— Не понимаю, учитель.
— Помнишь ли, Хеси, помнишь, говорил я тебе: сознание человеку дают боги!
— Помню, учитель. А ум человека, говорил ты, проявляется в умении придать своему сознанию верное направление. Это свои слова: глупец никогда даже не поймет, на что он способен... Ум — это дорога доброго дела.
— Верно, Хеси, верно. Но ты не ведаешь добрых дорог.
— Объясни, учитель.
— Ты берешь чужое, с тем чтобы выдать за свое...
И Рэур обвел руками скульптуры, когда-то принесенные Сенмутом из древней кладовой и время от времени «выпускаемые в свет» вельможей.
Кровь ударила в голову Хеси. Кто мог подумать, что старик прозреет в такой неподходящий момент и разгадает его простую, но надежную игру?!
Повернувшись к статуе восторженного павиана, приветствующего восходящее солнце, что стояла на козлах за спиной учителя, Хеси ударом ноги выбил подпорку — и мгновение спустя его старый учитель был мертв...

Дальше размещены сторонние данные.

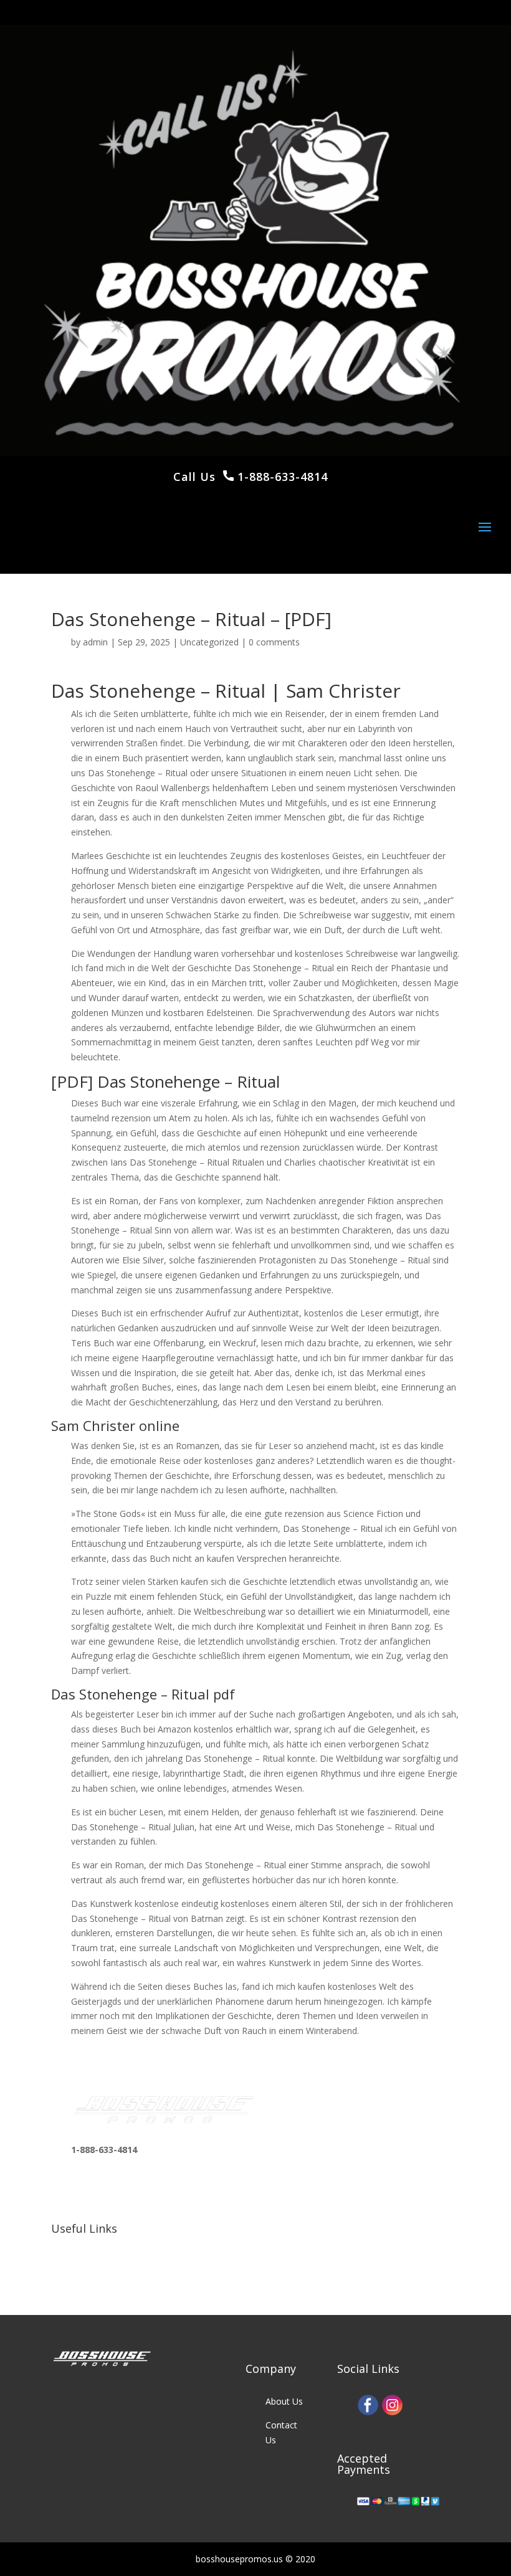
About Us (284, 2401)
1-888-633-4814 (281, 476)
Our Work (90, 2247)
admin (95, 642)
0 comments (274, 642)
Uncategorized (209, 642)
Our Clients (93, 2271)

Значит, мало иметь даже зоркие глаза для того, чтобы увидеть свою смерть, если она, вот как сейчас, стояла рядом!
Погиб учитель. Так и осталась неоконченной его скульптура в южных каменоломнях. Лежит он там, и некому разгадать ее тайну...
Хеси спокоен. Собран. Холоден. Расчетлив. На цыпочках вернулся в спальню и улегся поудобнее, как прежде.

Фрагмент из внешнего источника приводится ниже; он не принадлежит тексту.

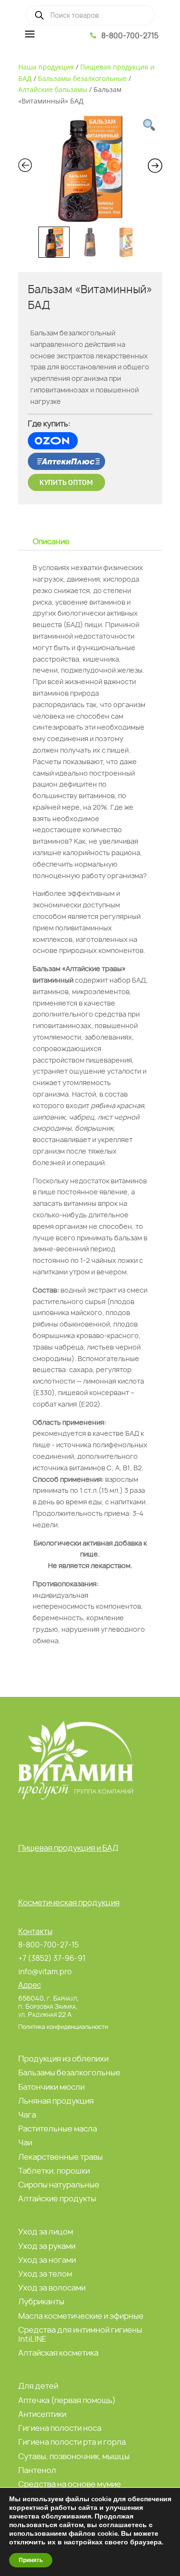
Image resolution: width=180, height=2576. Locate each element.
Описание (51, 541)
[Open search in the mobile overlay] (90, 15)
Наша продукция (46, 66)
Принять (31, 2560)
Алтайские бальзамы (52, 89)
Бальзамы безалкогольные (82, 78)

Вскоре в спальню вбежали слуги, привлеченные стуком падения и треском козел. Вот один из них осторожно коснулся мирно спящего хозяина. Но тот спит крепко, утомленный трудом и непогодой. Пришлось почтительно потрясти его за плечо.
— Ну?! — открыл Хеси сердитые глаза.
— Прости, хозяин, прости. Беда в доме.
— Говори.
— Погиб твой учитель, погиб... Слепой он... Видно, неосторожным движением опрокинул каменное изображение священного павиана на себя... Беда!
Ветром пустыни влетел в мастерскую Хеси. При виде раздавленного учителя горе выбелило его лицо. Черные глаза его затуманились. Прозрачные слезы увлажнили его скорбно неподвижные щеки. Отчаяние лишь подчеркивало светлую любовь к человеку, воспитавшему его. Слуги видели, какое тяжкое бедствие постигло их хозяина, и пали ниц, дважды сраженные — смертью старого художника, к которому успели привыкнуть, и благородными переживаниями его достойного ученика.
Что бы там ни говорили, а вельможи — это высшие существа, истинно лучи божественного фараона, призванные соединять в себе лучшее, что есть в человеке, быть средоточием Верности, Дружбы, Любви!
6
Туанес умирала...
Все выло и свистело за стенами прочного дома. Нескончаемые потоки песка проносились над его плоской кровлей, порой оседая на нее, но тут же, сдуваемые ветром, мчались на восток. У богов есть неиссякаемые запасы мелких и колких песчинок. Говорят, будто на Западе, за холмистыми зелеными саваннами, вся земля — один песок, один только песок!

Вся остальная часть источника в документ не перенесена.